In [1]:
import sys
import os

import pandas as pd
import numpy as np

In [2]:
load_ext autoreload

In [3]:
autoreload 2

This library is being developed for the purpose of this work

In [4]:
folderpath = '../data/interim/'
data_op_0 = pd.read_csv(folderpath + 'data_op_00.csv')
data_op_0.head()

FileNotFoundError: File b'../data/interim/data_op_00.csv' does not exist

The dataset is comes with the package. To load it, just call the following.

In [None]:
data = load_data.load(type='train')
data.head()

### What represents each one of columns in this dataset?

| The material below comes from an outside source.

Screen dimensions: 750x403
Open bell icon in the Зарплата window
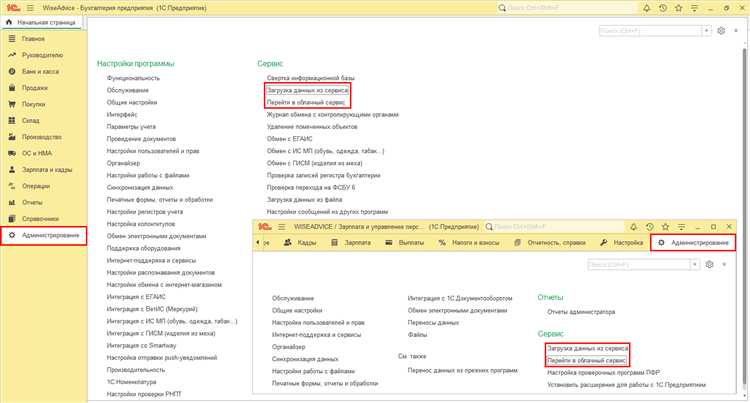pyautogui.click(x=633, y=227)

- Column 0: engine unit or even the aircraft number
- Column 1: time step
- Column 2, 3 and 4: operational condition. See readme of dataset for futher details.
- Colum 5 to 26: sensor readings

## Let's take a look how the data looks like

In [None]:
from phm08ds.data.preprocessing import Data_per_unit
from phm08ds.data.preprocessing import Data_per_sensor

tf_unit_1 = Data_per_unit(unit=1)
unit_1 = tf_unit_1.fit_transform(data)

unit_1.head()

In [None]:
import seaborn as sns
import matplotlib.pyplot as plt
from __future__ import print_function
from ipywidgets import interact, interactive, fixed, interact_manual
import ipywidgets as widgets

sns.set_style("whitegrid")
sns.set_context("notebook")

### The data is a multivariate timeseries

In [None]:
def plot_series(unit, sensor):
    tf_data_unit = Data_per_unit(unit=unit)
    tf_data_sensor = Data_per_sensor(sensor=sensor)
    
    data_unit = tf_data_unit.fit_transform(data)
    data_unit_sensor = tf_data_sensor.fit_transform(data_unit)  
    plt.figure(figsize=(30*0.39, 10*0.39))
    plt.plot(data_unit_sensor.iloc[:,-1])
    
interact(plot_series, unit=(1,100,1), sensor=(1,20,1))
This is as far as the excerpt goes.